Write out every line of the data below word for word, omitting the pictures.

[Data items]
++++++++++++++++++++

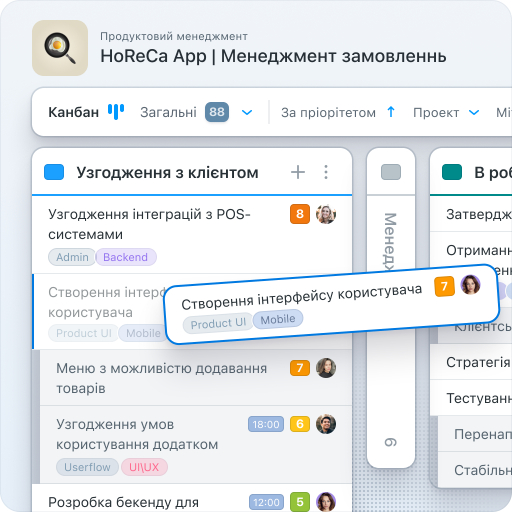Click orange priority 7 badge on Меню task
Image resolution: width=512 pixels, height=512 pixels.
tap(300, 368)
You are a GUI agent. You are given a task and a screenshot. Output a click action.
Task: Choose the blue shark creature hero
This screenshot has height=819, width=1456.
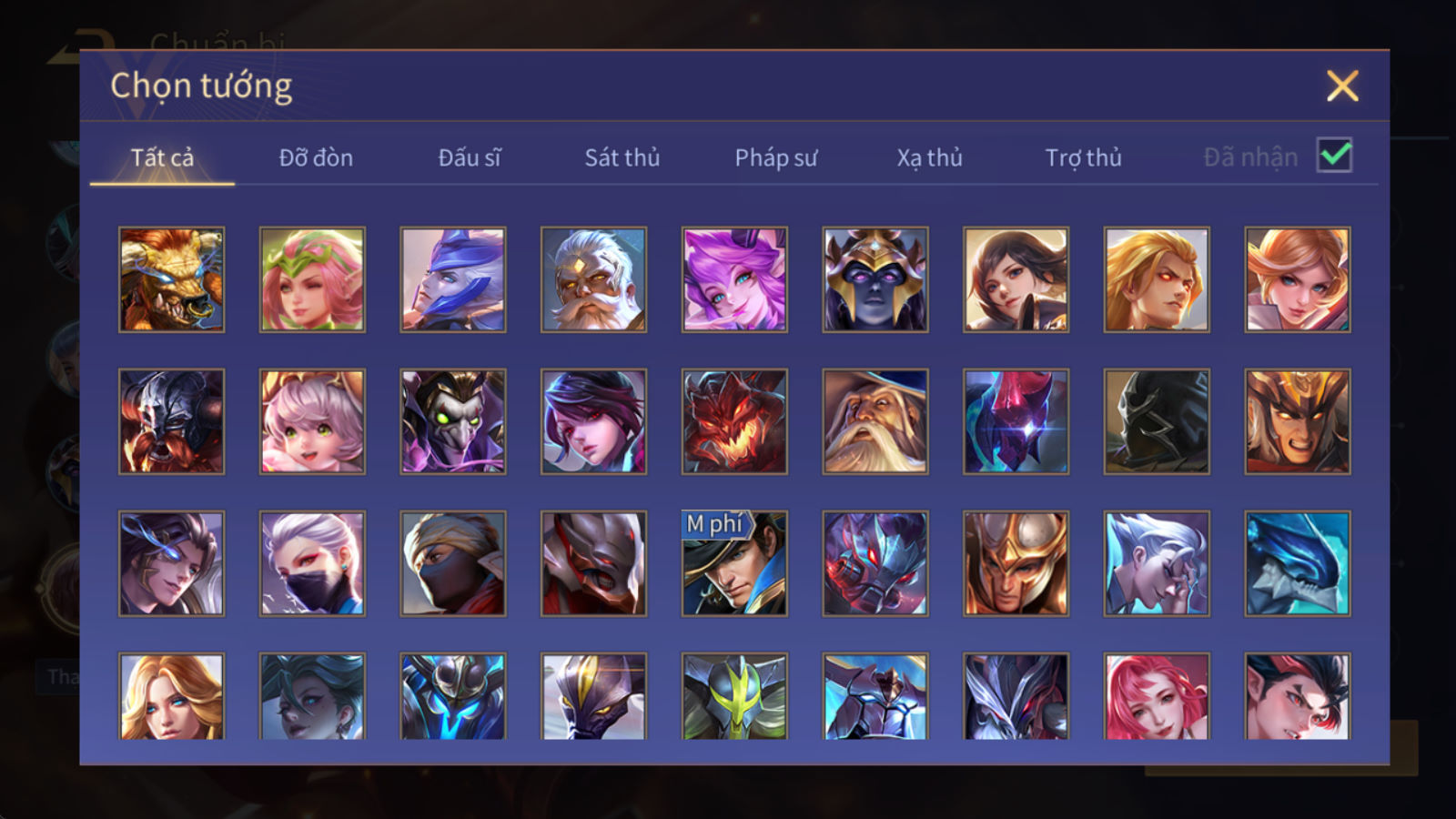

++++++++++++++++++++

- _Exercise result_
Click orange priority 7 badge on Меню task
Image resolution: width=512 pixels, height=512 pixels.
tap(300, 368)
You are a GUI agent. You are given a task and a screenshot. Output a click action.
Task: Choose the blue shark creature hero
This screenshot has height=819, width=1456.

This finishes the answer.